Task item:
Could you print the stretch of lines below from the one with "Viewport: 629px width, 421px height." through the one with "Given: Open the", exactly as they stand and without any pictures?

Exercise materials:
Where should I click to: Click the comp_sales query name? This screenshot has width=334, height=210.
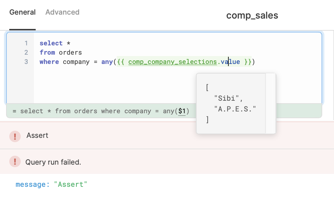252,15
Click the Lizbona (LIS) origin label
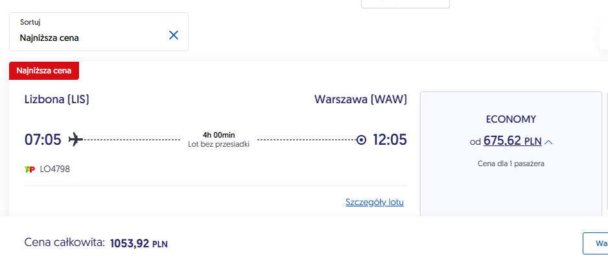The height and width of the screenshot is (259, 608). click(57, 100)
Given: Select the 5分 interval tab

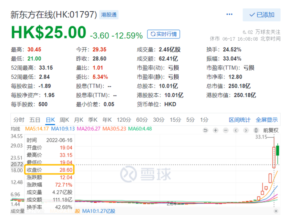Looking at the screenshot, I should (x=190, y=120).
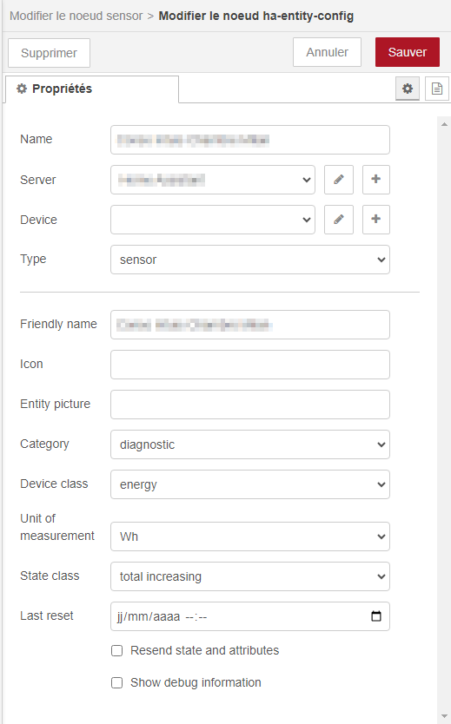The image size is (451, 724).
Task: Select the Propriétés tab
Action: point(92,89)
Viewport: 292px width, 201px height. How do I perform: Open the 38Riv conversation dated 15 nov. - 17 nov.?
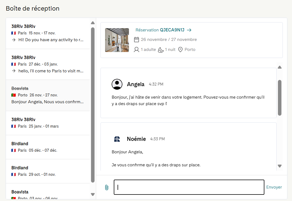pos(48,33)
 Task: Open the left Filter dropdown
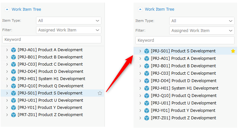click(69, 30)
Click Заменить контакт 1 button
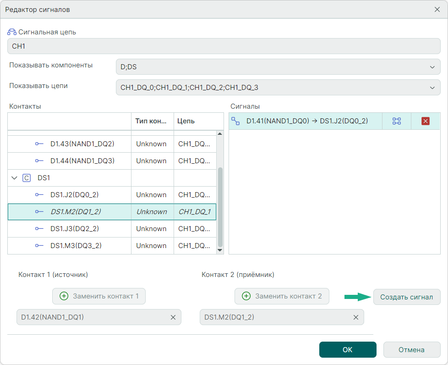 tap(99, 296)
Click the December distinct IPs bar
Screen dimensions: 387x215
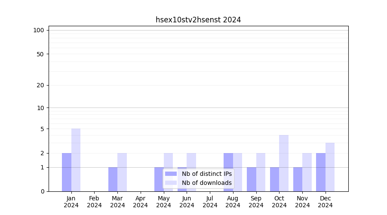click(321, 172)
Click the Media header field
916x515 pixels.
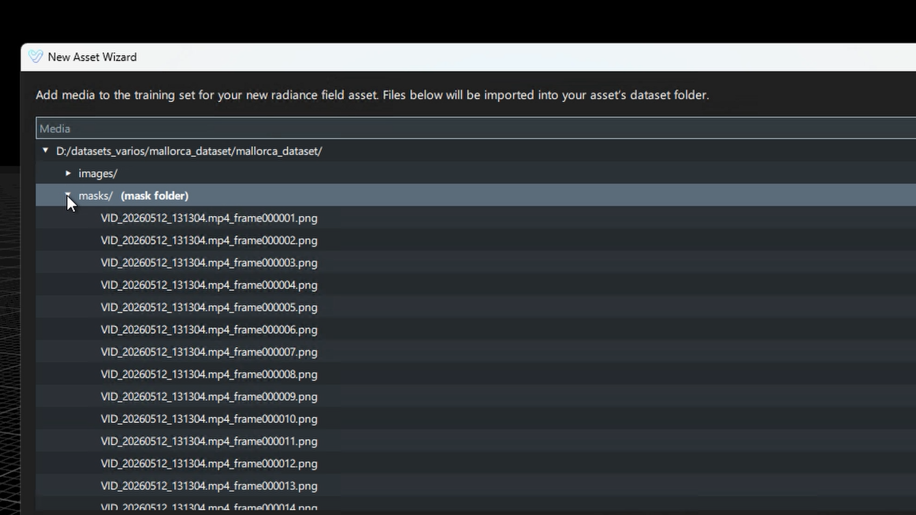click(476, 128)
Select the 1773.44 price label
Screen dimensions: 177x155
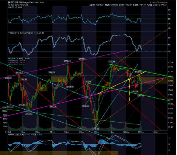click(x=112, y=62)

...

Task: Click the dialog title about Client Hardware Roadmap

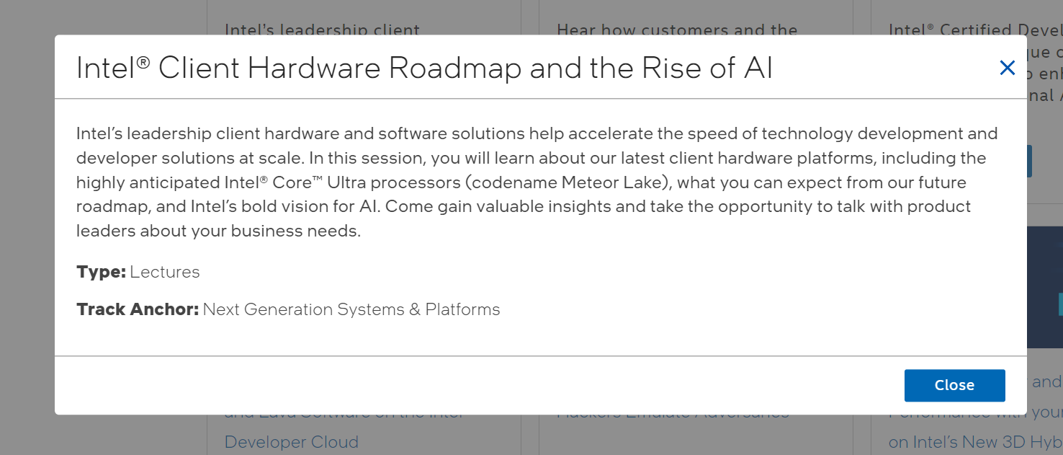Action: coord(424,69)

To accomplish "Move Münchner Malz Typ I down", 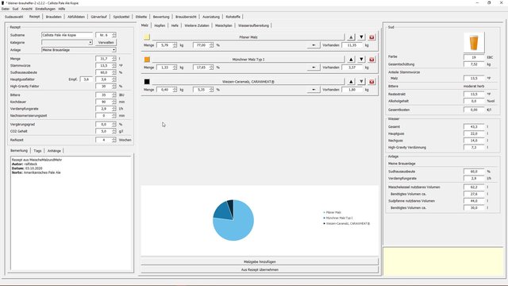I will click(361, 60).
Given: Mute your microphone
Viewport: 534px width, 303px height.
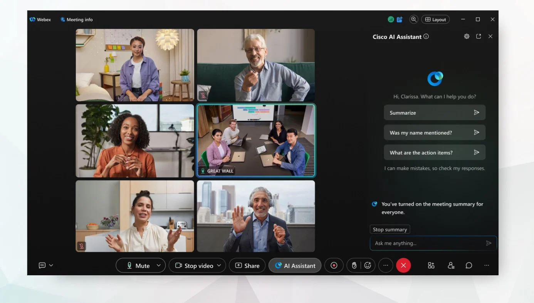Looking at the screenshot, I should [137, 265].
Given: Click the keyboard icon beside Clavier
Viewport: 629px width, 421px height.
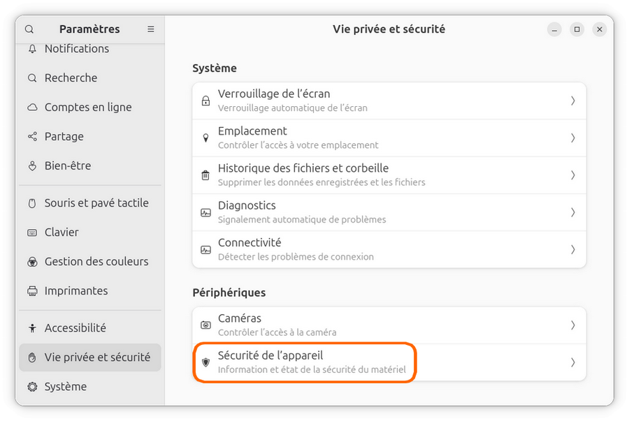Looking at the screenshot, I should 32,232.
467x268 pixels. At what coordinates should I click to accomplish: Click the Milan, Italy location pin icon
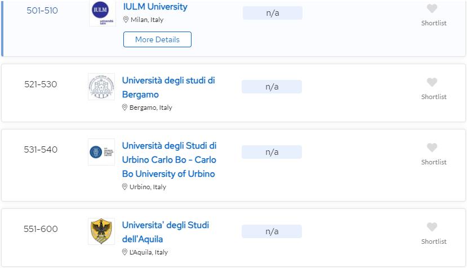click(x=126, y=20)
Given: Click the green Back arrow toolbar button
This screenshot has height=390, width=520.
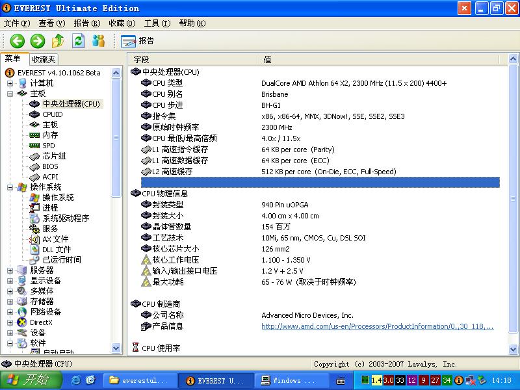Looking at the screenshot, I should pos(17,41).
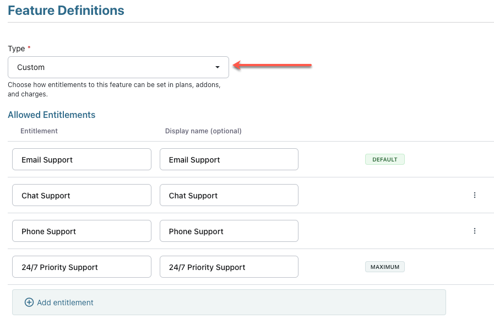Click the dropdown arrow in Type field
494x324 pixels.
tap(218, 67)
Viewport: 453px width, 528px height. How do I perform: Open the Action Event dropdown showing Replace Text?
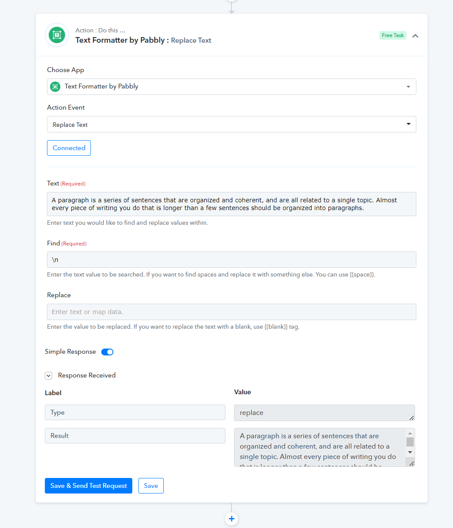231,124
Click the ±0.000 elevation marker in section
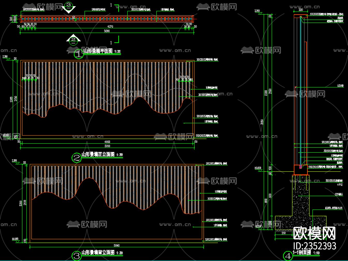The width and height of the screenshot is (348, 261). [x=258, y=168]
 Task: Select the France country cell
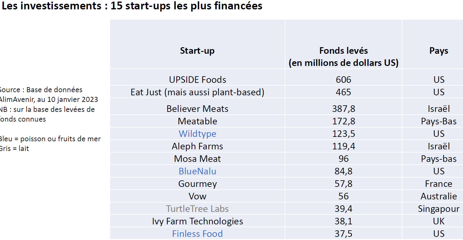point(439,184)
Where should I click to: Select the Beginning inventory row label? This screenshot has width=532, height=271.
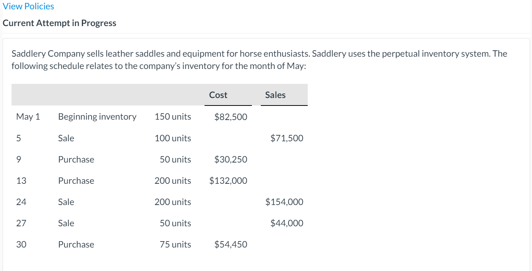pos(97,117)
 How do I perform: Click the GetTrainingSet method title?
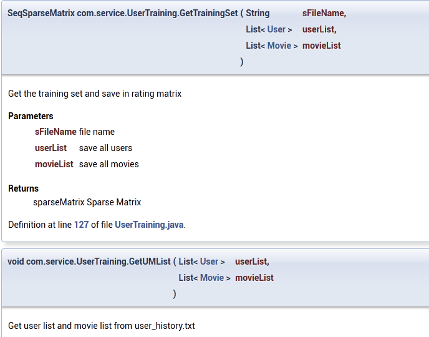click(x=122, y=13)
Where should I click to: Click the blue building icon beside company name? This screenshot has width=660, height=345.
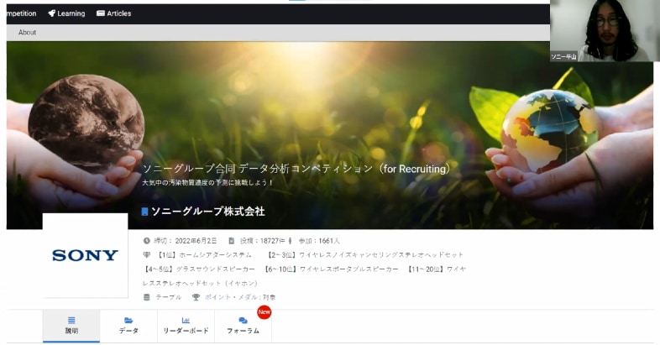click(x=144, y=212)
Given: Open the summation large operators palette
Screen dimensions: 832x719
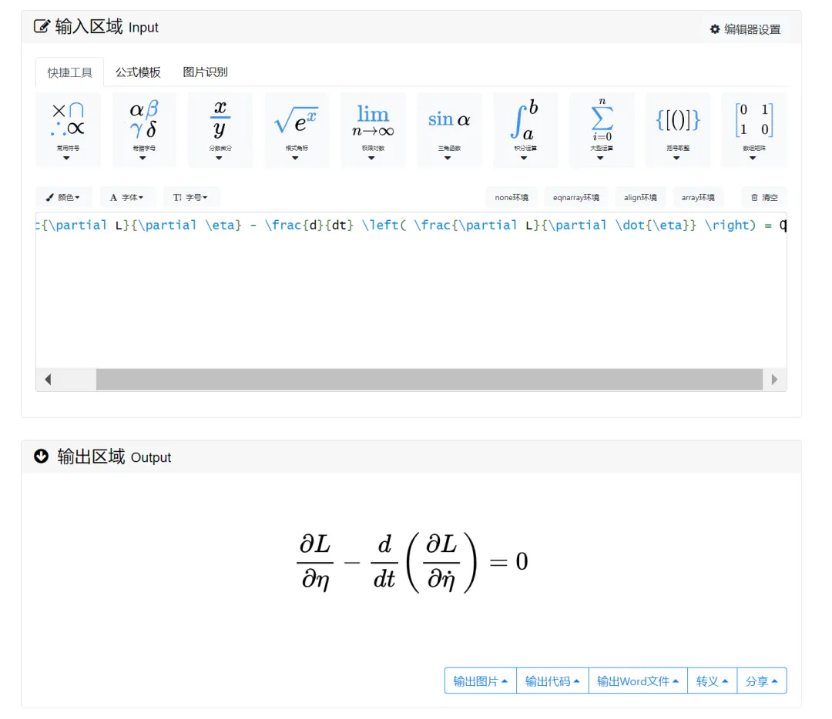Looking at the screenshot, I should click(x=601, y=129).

...

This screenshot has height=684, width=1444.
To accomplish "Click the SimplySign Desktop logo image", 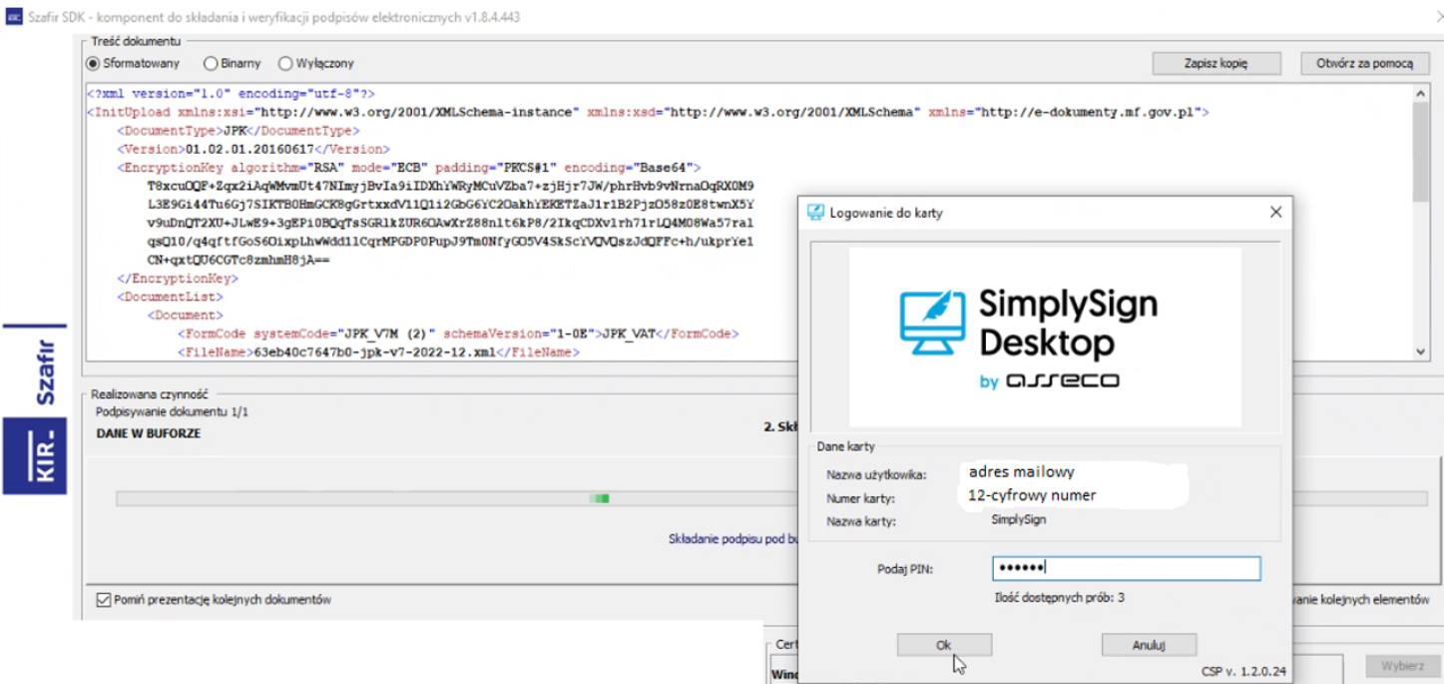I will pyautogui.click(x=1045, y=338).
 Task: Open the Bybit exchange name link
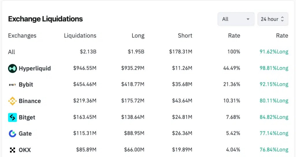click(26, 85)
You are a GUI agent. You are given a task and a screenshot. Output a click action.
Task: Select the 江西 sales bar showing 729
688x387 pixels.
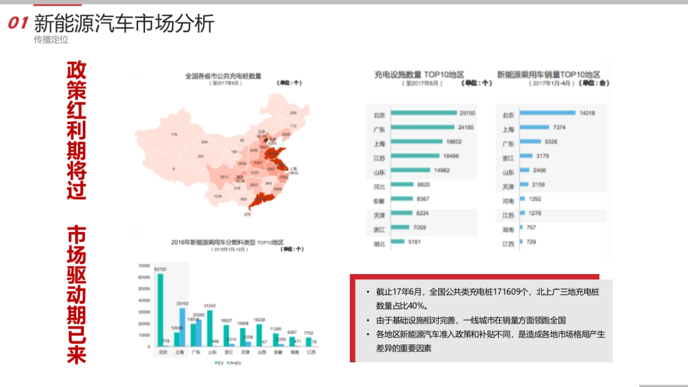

Your response:
Viewport: 629px width, 421px height.
Looking at the screenshot, I should 32,232.
467x268 pixels. At what coordinates should I click to accomplish: Click the Milan, Italy location pin icon
click(x=126, y=20)
Given: Click the green Back arrow toolbar button
This screenshot has height=390, width=520.
Looking at the screenshot, I should pos(17,41).
Click the dropdown arrow in Type field
494x324 pixels.
tap(218, 67)
Viewport: 453px width, 528px height. How do I perform: Open the Action Event dropdown showing Replace Text?
231,124
Click the ±0.000 elevation marker in section
The width and height of the screenshot is (348, 261). [x=258, y=168]
 Task: Select the France country cell
point(439,184)
Where should I click to: Select the Beginning inventory row label? This screenshot has width=532, height=271.
pos(97,117)
 How do I perform: Click the GetTrainingSet method title?
click(x=122, y=13)
Where should I click to: Click the blue building icon beside company name? This screenshot has width=660, height=345.
click(x=144, y=212)
Given: Open the summation large operators palette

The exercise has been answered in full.